The Council building on the reservation was called the Long House, not on account of its size or shape, but in accordance with an ancient tradition.
When the separation of the Iroquois took place, it was decided by the Council that the expression Long House was to be used as a symbol, that the nations were theoretically under one roof, which extended over all the lands occupied by them. In pursuance of this theory, certain tribes were given particular duties. The Senecas had to guard the gates looking towards the sunset, and the Mohawks were to watch the approaches to the gates placed in the direction of sunrise.
As far as it is possible to form conclusions, with respect to the state of the Indian tribes in the sixteenth century, it appears that the Iroquois, in consequence of their league, had attained to a comparatively advanced state of warlike capacity, and had organised methods of conducting a campaign.
They also formed regular alliances, and made treaties which they faithfully executed.
In their treatment of captives they were cruel and barbarous, but they possessed in the highest degree the qualities of courage and endurance.
I should here mention that, when I was at Boston, I was much assisted in making investigations into certain characteristics of the North American Indians by Mr.
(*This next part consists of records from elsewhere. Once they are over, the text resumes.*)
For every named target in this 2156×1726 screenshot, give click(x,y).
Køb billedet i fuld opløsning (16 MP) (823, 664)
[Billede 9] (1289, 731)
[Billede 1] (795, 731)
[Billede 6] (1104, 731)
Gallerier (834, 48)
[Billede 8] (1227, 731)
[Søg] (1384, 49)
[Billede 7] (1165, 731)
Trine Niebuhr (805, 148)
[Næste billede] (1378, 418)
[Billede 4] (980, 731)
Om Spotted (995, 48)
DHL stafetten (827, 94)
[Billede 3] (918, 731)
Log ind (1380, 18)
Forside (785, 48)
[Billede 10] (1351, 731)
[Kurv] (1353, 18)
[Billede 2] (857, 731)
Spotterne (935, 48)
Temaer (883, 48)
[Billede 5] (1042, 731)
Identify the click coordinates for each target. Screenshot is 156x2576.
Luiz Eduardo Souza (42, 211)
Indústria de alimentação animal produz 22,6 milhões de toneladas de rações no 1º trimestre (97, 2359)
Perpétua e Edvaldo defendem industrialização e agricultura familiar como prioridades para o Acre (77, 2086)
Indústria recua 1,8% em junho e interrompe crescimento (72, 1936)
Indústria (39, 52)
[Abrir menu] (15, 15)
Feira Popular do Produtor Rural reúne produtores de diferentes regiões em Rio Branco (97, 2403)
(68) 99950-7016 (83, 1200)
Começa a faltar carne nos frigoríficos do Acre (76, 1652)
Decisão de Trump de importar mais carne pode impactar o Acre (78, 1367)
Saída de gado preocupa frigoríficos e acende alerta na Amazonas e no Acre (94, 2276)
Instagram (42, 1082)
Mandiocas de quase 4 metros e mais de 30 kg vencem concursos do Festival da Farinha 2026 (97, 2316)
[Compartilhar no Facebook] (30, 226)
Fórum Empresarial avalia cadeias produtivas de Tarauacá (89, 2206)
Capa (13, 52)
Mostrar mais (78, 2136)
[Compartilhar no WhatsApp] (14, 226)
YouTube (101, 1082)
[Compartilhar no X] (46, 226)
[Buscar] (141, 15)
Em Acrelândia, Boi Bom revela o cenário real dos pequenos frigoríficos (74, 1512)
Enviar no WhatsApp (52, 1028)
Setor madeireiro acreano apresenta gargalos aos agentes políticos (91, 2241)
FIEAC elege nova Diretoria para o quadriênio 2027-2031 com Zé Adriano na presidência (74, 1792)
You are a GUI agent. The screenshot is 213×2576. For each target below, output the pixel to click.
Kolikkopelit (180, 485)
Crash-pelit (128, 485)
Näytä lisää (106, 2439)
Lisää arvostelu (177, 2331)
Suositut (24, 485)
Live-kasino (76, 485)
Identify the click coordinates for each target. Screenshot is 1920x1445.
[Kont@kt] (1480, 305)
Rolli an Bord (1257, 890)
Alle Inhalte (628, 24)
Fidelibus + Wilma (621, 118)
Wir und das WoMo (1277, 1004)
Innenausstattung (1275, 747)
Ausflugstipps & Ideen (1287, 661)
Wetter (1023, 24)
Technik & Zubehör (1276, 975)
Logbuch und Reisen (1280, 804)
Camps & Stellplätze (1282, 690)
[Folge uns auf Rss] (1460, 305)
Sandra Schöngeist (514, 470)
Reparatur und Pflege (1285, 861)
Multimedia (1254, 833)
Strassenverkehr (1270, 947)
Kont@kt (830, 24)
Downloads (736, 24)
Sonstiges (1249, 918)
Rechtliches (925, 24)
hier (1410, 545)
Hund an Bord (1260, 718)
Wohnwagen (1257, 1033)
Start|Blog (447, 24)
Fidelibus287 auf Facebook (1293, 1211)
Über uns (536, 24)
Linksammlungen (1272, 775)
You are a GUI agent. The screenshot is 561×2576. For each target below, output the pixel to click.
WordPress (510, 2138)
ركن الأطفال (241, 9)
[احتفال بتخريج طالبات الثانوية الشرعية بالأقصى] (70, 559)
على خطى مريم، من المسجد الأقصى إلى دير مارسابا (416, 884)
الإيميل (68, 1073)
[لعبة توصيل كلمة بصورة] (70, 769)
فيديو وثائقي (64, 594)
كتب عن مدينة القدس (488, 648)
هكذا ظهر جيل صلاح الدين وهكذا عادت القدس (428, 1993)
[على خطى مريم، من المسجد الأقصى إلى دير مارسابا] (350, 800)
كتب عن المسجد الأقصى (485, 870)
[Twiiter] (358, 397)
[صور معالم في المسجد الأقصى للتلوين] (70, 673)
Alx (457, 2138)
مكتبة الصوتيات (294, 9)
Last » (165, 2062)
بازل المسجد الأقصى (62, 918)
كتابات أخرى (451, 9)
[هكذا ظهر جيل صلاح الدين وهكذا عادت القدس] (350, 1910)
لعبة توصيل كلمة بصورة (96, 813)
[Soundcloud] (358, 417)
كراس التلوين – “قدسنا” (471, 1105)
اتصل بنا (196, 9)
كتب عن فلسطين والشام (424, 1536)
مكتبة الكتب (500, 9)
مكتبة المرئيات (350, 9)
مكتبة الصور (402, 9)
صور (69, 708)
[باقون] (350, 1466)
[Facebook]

Francis Parkman, whose researches upon all subjects relating to the condition of the aboriginal tribes in the sixteenth and seventeenth centuries, have placed him in the first rank of the historians of that period.
Mr. Parkman was personally well acquainted with the Dakotas, amongst whom he had dwelt for nearly two years.
He, on several occasions arranged, in the kindest manner, that I should meet those who were interested in the native races. Upon one of these occasions I met Mr. E. G. Squier, whose original surveys of the ancient earthworks in Ohio were published by the Smithsonian Institution.